Como de costumbre, cada uno o dos años, acompañado de mi costilla y mis dos hijas, planifico un viaje de una semana de duración por el centro de la península y algunas localidades de Castilla y León. Esa vez había tocado Madrid, con la finalidad de ponernos al día en museos, obras de teatro y musicales; cochinillo en Segovia; en Medina del Campo, lo habitual, el castillo de La Mota; y por último, un par de días disfrutando del románico en Zamora y su inigualable gastronomía.
Todo estaba transcurriendo con absoluta normalidad y según lo programado, hasta la etapa que nos llevaba a la capital zamorana. Sucedió cuando decidimos parar en Toro, con el propósito de tomar un aperitivo y echar una meadita. La cafetería, en el centro de la villa y al lado de donde pudimos aparcar el coche, tenía una barra larga que iba desde casi la entrada hasta la puerta que daba acceso a los servicios. Del mostrador hasta la pared frontal habría unos cinco o seis metros y, al fondo, media docena de mesas y sillas. Eran las dos y media de un martes, hora en que los parroquianos ya se habían recogido en sus domicilios; por ello estaba la cafetería vacía.

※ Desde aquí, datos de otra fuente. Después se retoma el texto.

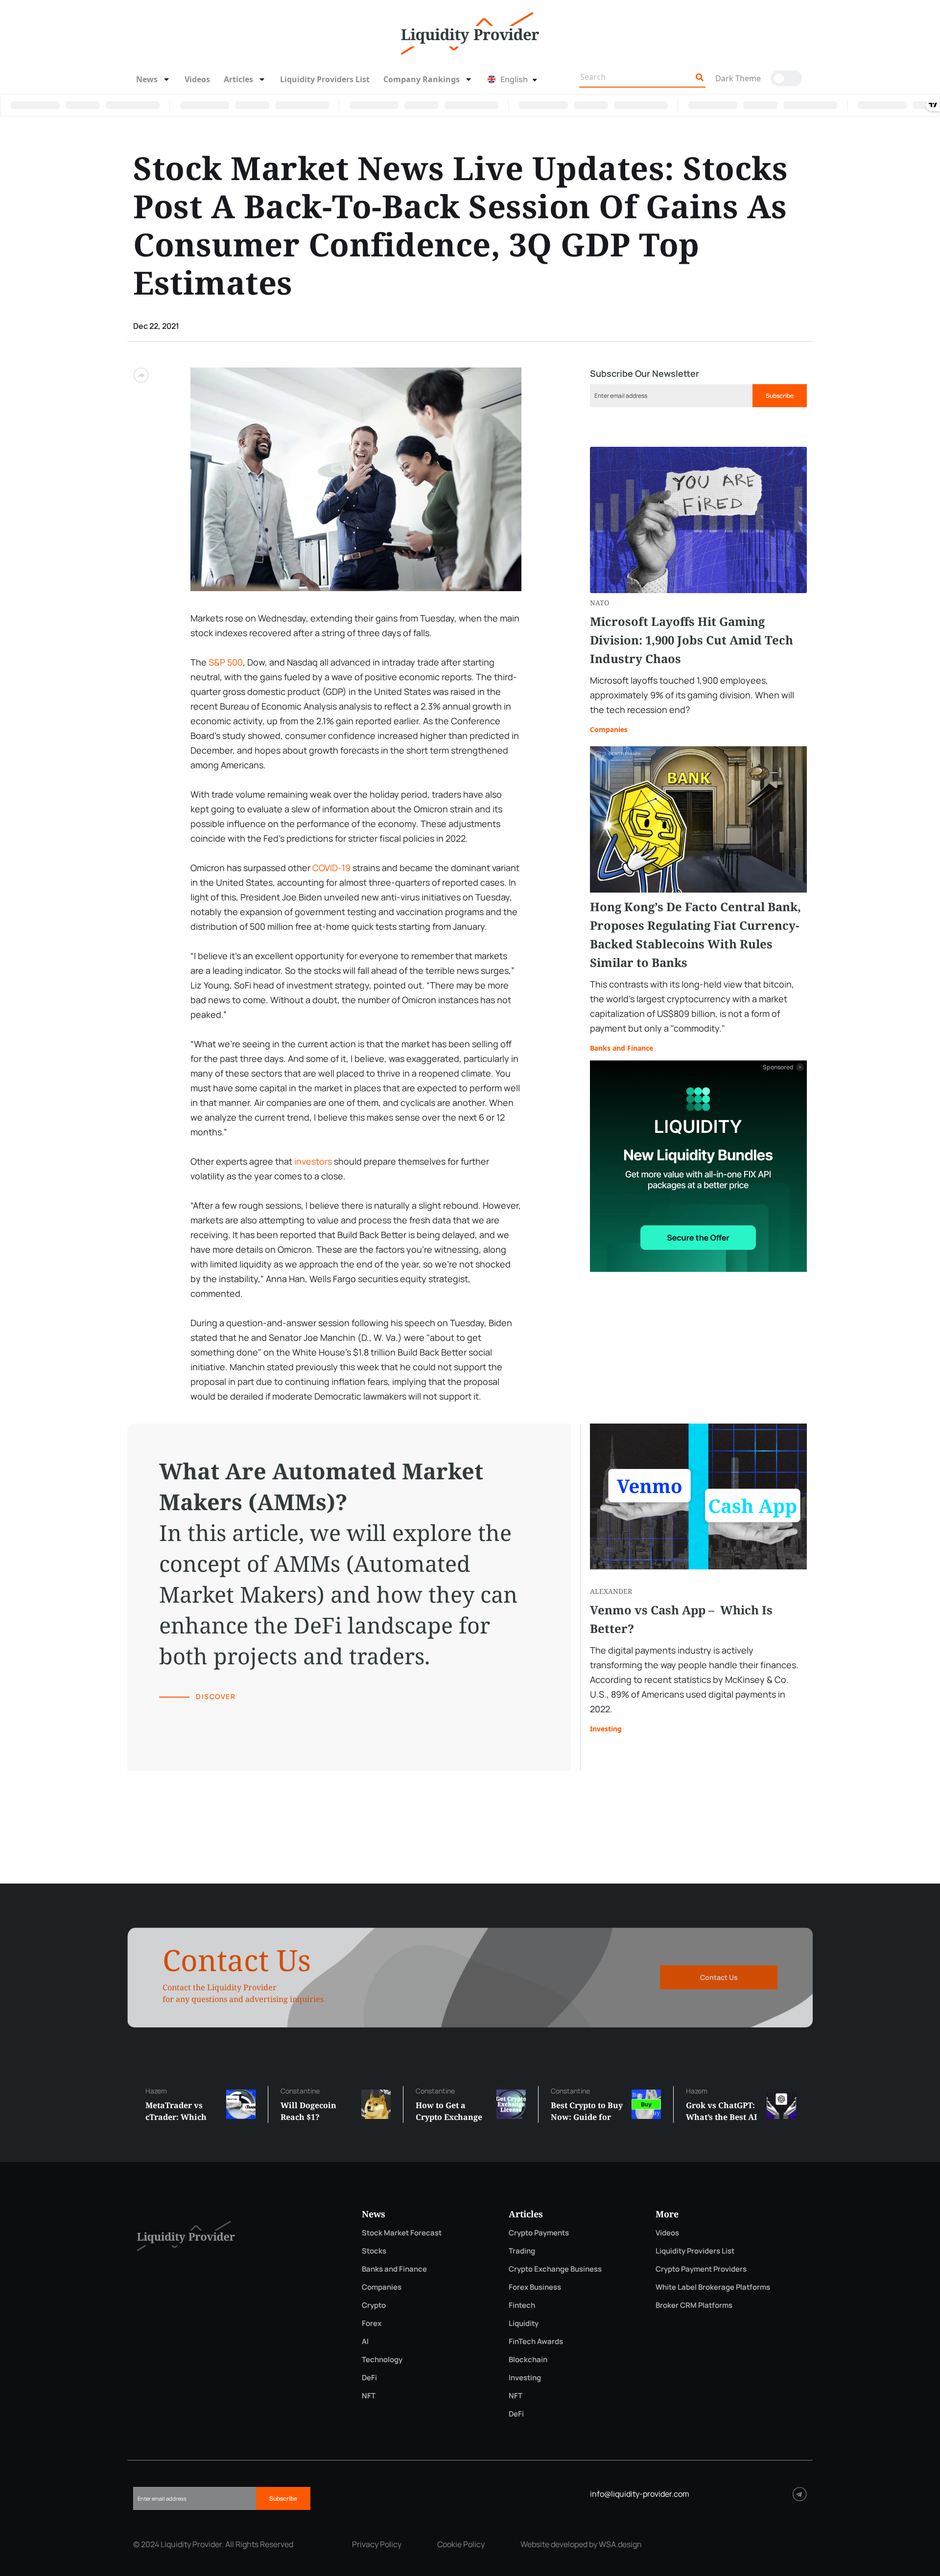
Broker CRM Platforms (694, 2305)
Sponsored (778, 1067)
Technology (382, 2359)
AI (365, 2341)
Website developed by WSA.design (581, 2544)
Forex (371, 2323)
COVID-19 (331, 868)
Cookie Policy (461, 2544)
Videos (197, 79)
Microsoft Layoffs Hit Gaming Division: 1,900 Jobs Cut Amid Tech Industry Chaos (691, 640)
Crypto (374, 2305)
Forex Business (535, 2287)
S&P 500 (226, 662)
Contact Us (719, 1977)
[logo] (470, 32)
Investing (606, 1728)
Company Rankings (421, 79)
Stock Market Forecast (402, 2233)
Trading (522, 2251)
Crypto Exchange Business (555, 2269)
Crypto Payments (539, 2233)
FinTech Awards (536, 2341)
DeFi (369, 2377)
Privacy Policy (376, 2544)
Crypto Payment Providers (701, 2269)
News (147, 79)
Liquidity (524, 2323)
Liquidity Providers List (325, 79)
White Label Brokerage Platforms (713, 2287)
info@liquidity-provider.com (639, 2493)
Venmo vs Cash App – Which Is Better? (681, 1619)
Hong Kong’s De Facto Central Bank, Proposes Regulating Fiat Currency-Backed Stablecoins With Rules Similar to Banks (695, 934)
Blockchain (528, 2359)
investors (313, 1161)
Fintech (522, 2305)
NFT (369, 2396)
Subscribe (780, 395)
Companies (609, 729)
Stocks (374, 2251)
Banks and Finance (621, 1048)
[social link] (800, 2494)
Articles (238, 79)
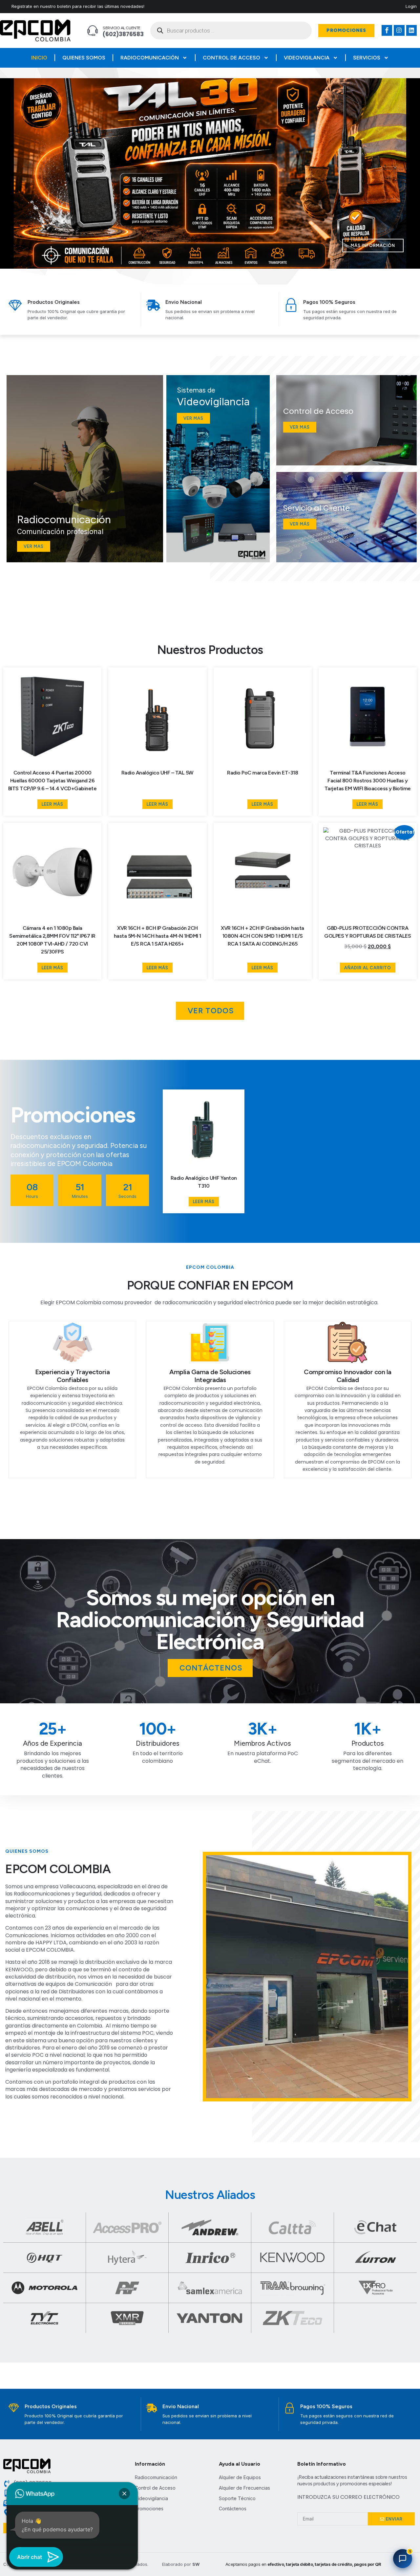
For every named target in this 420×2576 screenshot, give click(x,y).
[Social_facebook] (387, 30)
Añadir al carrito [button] (367, 967)
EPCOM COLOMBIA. (50, 1950)
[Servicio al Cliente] (92, 30)
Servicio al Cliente (121, 28)
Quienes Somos (83, 58)
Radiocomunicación (149, 58)
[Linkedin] (411, 30)
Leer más (52, 804)
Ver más (300, 524)
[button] (195, 264)
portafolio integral (75, 2082)
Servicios (366, 58)
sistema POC (136, 2033)
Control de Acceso (231, 58)
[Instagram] (399, 30)
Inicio (39, 58)
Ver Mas (300, 427)
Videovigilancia (306, 58)
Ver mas (34, 546)
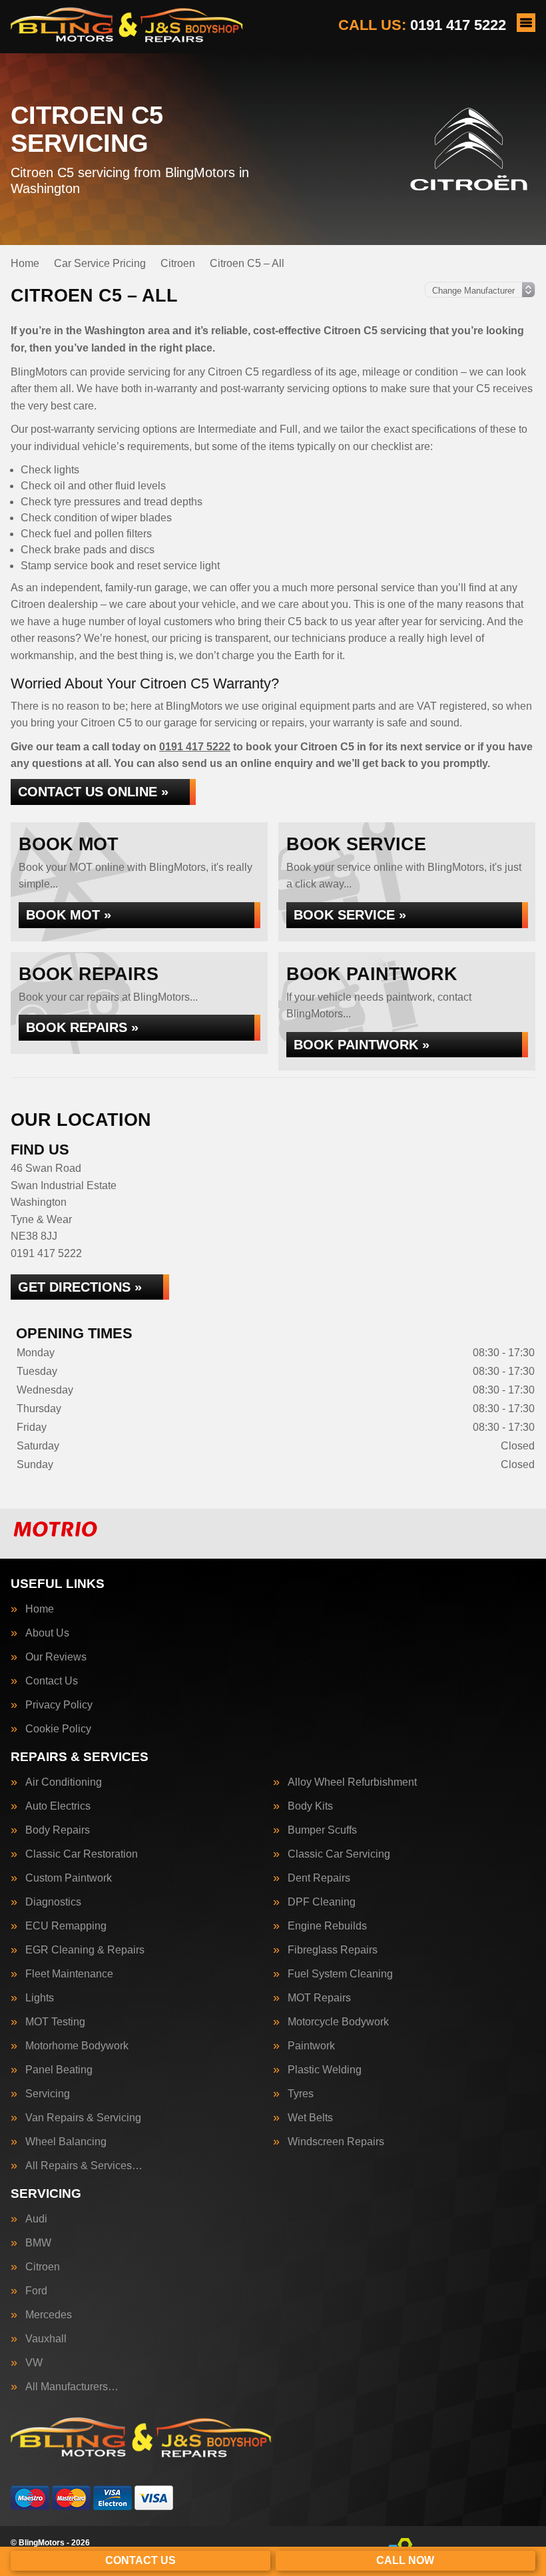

Solo estábamos nosotros cuatro acodados en el mostrador, ya que la intención era permanecer allí poco tiempo y continuar el camino. Recuerden las medidas que les he señalado arriba porque voy a explicarles, a continuación, lo que ocurrió: entraron dos tipos frisando la treintena y se detuvieron al lado de la entrada. Solicitaron las consumiciones y uno de ellos se dirigió al baño. Cuando pasó a nuestro lado rozó su brazo con nuestros cuerpos, con los cuatro. Nos miramos asombrados, con caras de incredulidad, ya que tenía espacio de sobra para pasar. Cuando salió del aseo volvió a repetir la operación y, entonces, nos reímos un rato. Lo extraño de todo ello es que el joven no mostraba cara de provocación ni de enfrentamiento, como si no nos hubiera visto. La camarera lo había presenciado todo; sin embargo, no parecía inquieta. Una de las hijas soltó que probablemente era normal entre los del lugar. Puede que no me crean pero les juro que lo que pasó a continuación fue cierto: el segundo hombre repitió los mismos movimientos que el otro, tanto a la ida como a la vuelta. Yo no le quitaba ojo a la camarera y, cuando le hice un gesto de lo raro de aquello, se limitó a preguntarme si deseaba algo más.
Ayer, ojeando un álbum de fotos de un viaje a Nueva York, vi una de ellas tomada en la Quinta Avenida, en hora punta, donde un enjambre humano pulula sin tocarse y recordé aquel viaje y aquella parada en Toro. ¿Se imaginan a aquel par de impresentables caminando por esa gran avenida? ¿Cuánto tiempo resistirían sin recibir un guantazo o varios? Yo no puedo imaginarlo por más esfuerzo que haga pero les digo, créanme, que el roce no siempre hace el cariño.